REUTERS - The former co-director of the Kabbalah Center, a spiritual group whose brand of Jewish mysticism has drawn numerous celebrity adherents but also controversy, went on trial on Tuesday in a lawsuit brought by a follower who says he groped her.
Yehuda Berg, 43, son of the late rabbi who founded the organization, was called as the first witness in the trial, testifying he struggled with drug and alcohol addiction that led to his resignation from leadership in the group in 2014.
But he denied any sexual wrongdoing.
In a lawsuit filed last year in Los Angeles Superior Court, Jena Scaccetti accused Berg of inviting her to his mother's apartment in 2012, plying her with alcohol and narcotic painkillers and making an unwanted sexual advance that included hugging her and fondling her leg.

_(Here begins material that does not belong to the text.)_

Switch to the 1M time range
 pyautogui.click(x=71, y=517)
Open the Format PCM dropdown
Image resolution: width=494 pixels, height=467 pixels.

"It was an attempt to get her drunk and render her unable to make an informed decision," her lawyer, Alin Bonavida, said in opening statements to jurors on Tuesday.
According to the lawsuit, Berg, who is married, reacted to Scaccetti's look of shock by threatening to kill her if she told anyone about his behavior, and she left the apartment.
Berg's attorney John Cline acknowledged that his client, believing Scaccetti might be attracted to him, had invited her to the apartment for a drink but denied that he forced himself on her.
"It turned out that Ms. Scaccetti had no interest at all in having sex with Mr. Berg," Cline told jurors. "She told him, 'no,' and he stopped."
The lawsuit seeks tens of millions of dollars in damages from Berg and the Kabbalah Center for battery, intentional infliction of emotional distress and negligence.
The case marks the latest controversy faced over the years by the Kabbalah Center, a non-profit founded in 1965 by Berg's father, an ordained rabbi who espoused teachings rooted in metaphysical principles of Jewish belief.
The mystical leanings of the center have attracted the likes of Madonna and Lindsay Lohan, seen with the red-string wrist bracelets many followers wear as a talisman. Berg himself officiated the 2005 wedding of actors Ashton Kutcher and Demi Moore.
Critics in mainstream Judaism have accused the Kabbalah movement of corrupting the ancient, esoteric mystic traditions of Jewish faith by taking them out of context and repackaging them as a popular new-age form of superstition.